NMDS – How to Deal with Stress Over 0.2 in NMDS for Large Datasets

ecologymultidimensional scalingr

I am analysing a large dataset (2000 rows by 250 columns) of the presence of species in several locations over the last 20 years. I have conducted a NMDS in order to identify differences between the main two type of forest.
The function ends up converging but giving a stress of 0.25. Pretty much everywhere I look says that more than the commonly accepted limit of 0.2 is a bad representation.
I've seen that when dealing with such massive databases the stress limit of 0,2 might not be a good way to measure goodness of fit either. So my questions are:

  • Are my result still usable? Adonis gives a p-value of less than 0.05 and in general, everything seems to point out that the two sites are different in species composition.
  • Is there another way to measure the fit of the model?
  • Any other alternatives?

The code:

metaMDS(bird.matrix, distance = "bray", k = 3, maxit = 999,   
    trymax = 10000, wascores = TRUE,noshare = 0.1, 
    previous.best = nmds)

Best Answer

IIUC, you have two types of forests, and each of the 2000 rows in your dataset belongs to one of those types.

In principle, it is appropriate to use adonis() for testing whether the two types of forest are different, and with a p-value of less than 0.05, you can be quite confident that they indeed differ. However, the problem is that you have quite a lot of data (2000 rows), so that makes it easy for adonis() to find some differences, even if they are not very relevant in your eyes. The two types of forest are probably not one hundred percent identical and giving lots of data to the test, it will always find that they differ. That is why, in general, one should be cautious with applying significance tests to large datasets.
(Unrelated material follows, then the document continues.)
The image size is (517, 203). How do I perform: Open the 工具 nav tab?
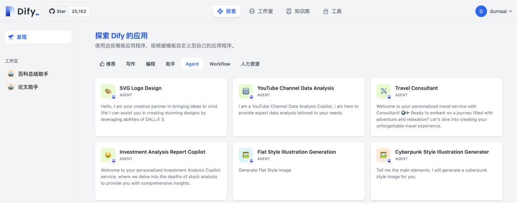click(x=332, y=11)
As far as NMDS is concerned, this is more of a visualization tool, so you can get some feeling about the relative positioning. This is often quite helpful to build intuition, e.g. to see how well the data of the two types of forests are separated, but it doesn't give you "concrete evidence". Note, that it is a map from your original space of 250 dimensions to the two-dimensional space. This is inevitably losing lots of information and it is difficult/impossible to figure out, what exactly is lost.

Your three questions:

  • Using adonis() is, in principle, correct, but, as explained above, it might be "too good" to be of use. And it is totally fine to use NMDS as visualization help.
  • Stress is the standard measure for NMDS. And even if you found some other measure, there is no reason why this other measure should be better than the stress.
  • As far as alternatives are concerned, the above problem is present with all significance tests. In your case, you would have to properly describe how much two types of forest can differ for them to still be considered "sufficiently equal". This is probably difficult. One approach might be to find several different types of forests, some of which you know are definitely different, and then compare the difference between those with the difference of the two you are interested in. And there are also other visualization tools, MDS, t-SNE, or UMAP, which however have some requirements on the data, and given that you are using NMDS, I guess those are not satisfied.